Yes, that's what I'm suggesting. I don't see a major downside to the centralization. It seems to me that any conflicts between the two configs are conflicts that will arise in the production environment anyway (since servers run both configs), so dealing with those conflicts in one single development environment seems way more efficient than dealing with them in the field.

(That was also what the point of the LGOFNOC/Confogl3 setup was supposed to be)

rpdelaney commented 10 years ago

All right. It does leave an unresolved question about what happens with forked configs that want to be compatible with promod -- we would be making their job harder by forcing them to continue to merge from upstream and sort through the history as the plugins are added, removed, updated, etc. Also, any scenario where a promod fork was abandoned and required old plugins (witchparty) would make a mess. Submodules provide neat solutions to all these issues.

However, based on prior experience, perhaps we can be pessimistic that any hypothetical fork would use git at all...

It would be fair to say that submodules are closer to theoretical "correctness" but that the real-world ROI is easy to over-estimate. :-) /jargon

ProdigySim commented 10 years ago

we would be making their job harder by forcing them to continue to merge from upstream and sort through the history as the plugins are added, removed, updated, etc.

Don't they have to do this anyway? They just do it from outside, via binaries. And they could still choose to operate in the same way if they want.

rpdelaney commented 10 years ago

You're right. It's not an argument against merging Promod and EQ development into a single repo -- it would make little or no difference to developing a fork. However, the issue I'm raising in this thread is whether plugins that Promod (or EQ) (or any other config, for that matter) depends on should be installed as submodules. That does make a difference to a developer of this hypothetical fork.

ProdigySim commented 10 years ago

Ah, sorry, I misunderstood your comment.

How exactly would you propose we split up the repo into submodules then? What I'm fearing is the bouncing around of plugins between different repos. Shared plugins vs forked plugins. Specifically, moving forked ones to be shared sounds quite difficult.
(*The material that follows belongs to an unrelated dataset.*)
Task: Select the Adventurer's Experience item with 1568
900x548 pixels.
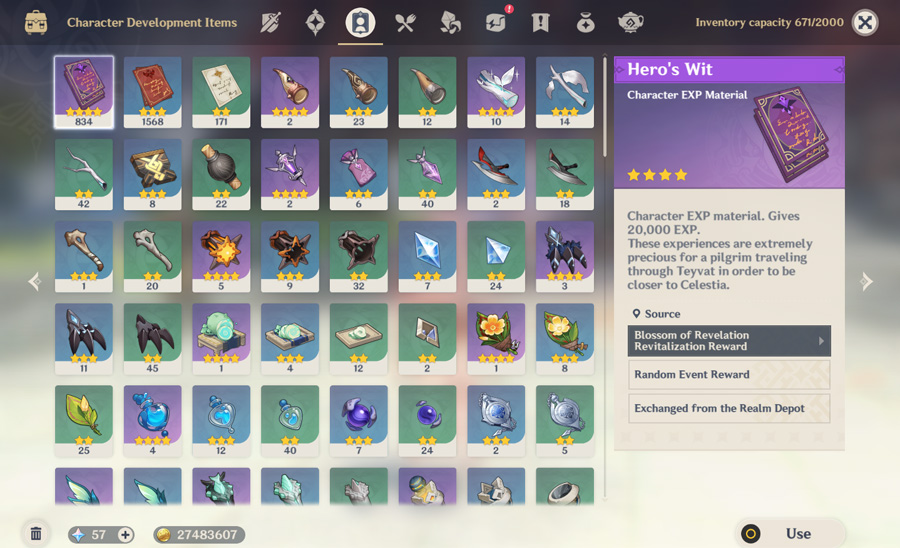Action: [153, 92]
rpdelaney commented 10 years ago

As I'm reading you, you asked two questions:

  1. "How exactly would you propose we split up the repo into submodules then?" I'm not sure exactly, but I think it would go something like:
    • Each plugin has a separate repository with its own source code, development history, and build script to compile it.
    • The plugins are installed as submodules in the Promod repo.
    • Promod's build script, in addition to its other behaviors, would recurse through each submodule executing the build scripts and copying the binaries into the appropriate directory structure.
  2. You raised a concern about plugins 'bouncing around' between different repos. I believe this is a problem with a monolithic repo that submodules avoid by design. With the single-repo schema, a promod fork might include changes to some of the plugins, but not others. Those changes would have to be monitored by hand and merged back upstream. A submodule would not share that defect: changes to any plugin are committed to the corresponding subproject, and any other project that calls the plugin has the same updates made available simultaneously. It's really magical stuff.
  3. I doubt it would ever be appropriate to fork a plugin. If one is tempted to do so, the plugin is probably too complex or has too wide a scope. Regardless, if the need to fork a plugin does arise, having a subproject would support it hugely better than a single repo for reasons that I hope are self-evident...
Attano commented 10 years ago

A repo for every single plugin? Seriously? Let's be realistic, is this really necessary or practical, at this point? 95% of these plugins' source code will never be touched again. Why bother?

rpdelaney commented 10 years ago

On the one hand, I see where you're coming from. On the other, I'm thinking "Oh yes, just think of all those precious repositories that won't have to be wasted!" :smile: They're not precious resources -- and I'll create them if that seems tedious. Anyway, it's not any kind of big deal so I'll leave it there.